Facile synthesis of reduced graphene oxide@Co3O4 composites derived from assisted liquid-phase plasma electrolysis for high performance-hybrid supercapacitors

• The assisted liquid-phase plasma electrolysis is applied for rGO@Co 3 O 4 composites. • The Co 3 O 4 can improve the accessibility of rGO@Co 3 O 4 composites to the electrolyte. • The specific capacitance of asymmetric supercapacitors can reach 72.3F/g at 1 A/g. • 88.2% of original specific capacitance for the electrode is kept after 10,000 cycles. Reduced graphene oxide@Co 3 O 4 (rGO@Co 3 O 4 ) composites are widely developed as promising electrode materials; however, their practical applications are restricted owing to their complex synthesis process. In the current work, we developed a rapid, efficient, and facile method for the one-step synthesis of rGO@Co 3 O 4 composites via assisted liquid-phase plasma electrolysis.

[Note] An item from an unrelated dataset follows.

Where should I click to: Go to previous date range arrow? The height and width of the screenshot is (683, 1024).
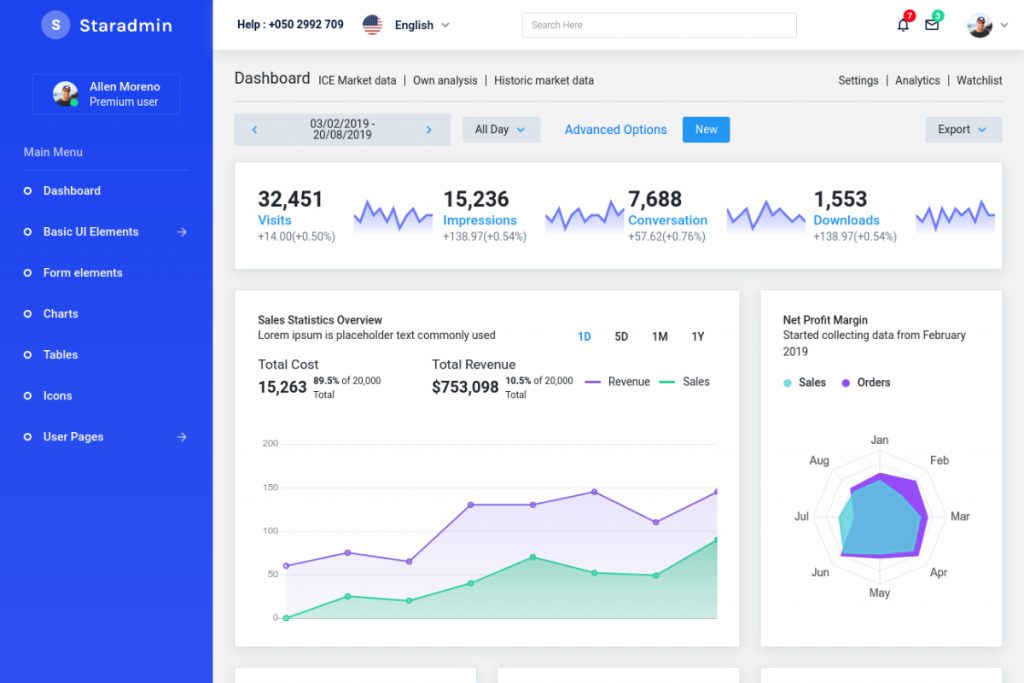(x=255, y=129)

During the plasma electrolysis process, uniform and ultrafine Co 3 O 4 particles are grown in-situ on rGO. The rGO@Co 3 O 4 composites present a specific capacitance as high as 1249.0F/g at 1 A/g and a capacitance retention of 89.7 % over 10,000 cycles in a three-electrode system. The superior electrochemical performance is ascribed to the synergistic effect of the high specific capacitance Co 3 O 4 and highly conductive rGO, which is conducive to promoting the transportation efficiency of ions/electrons and reducing the volume change of Co 3 O 4 in the charge–discharge cycle. Asymmetric supercapacitors are also assembled using rGO@Co 3 O 4 composites as the positive electrode and rGO as the negative electrode. The asymmetric supercapacitors achieve a specific capacitance of 72.3F/g at 1 A/g, display an energy density of 23.6 Wh/kg at a power density of 0.4 kW/kg, and exhibit superior cycle stability with a capacitance retention of 88.2 % over 10,000 cycles at 5 A/g. The current work provides a rapid, efficient, and facile method for the one-step synthesis of rGO-transition metal oxide electrodes as advanced energy storage devices.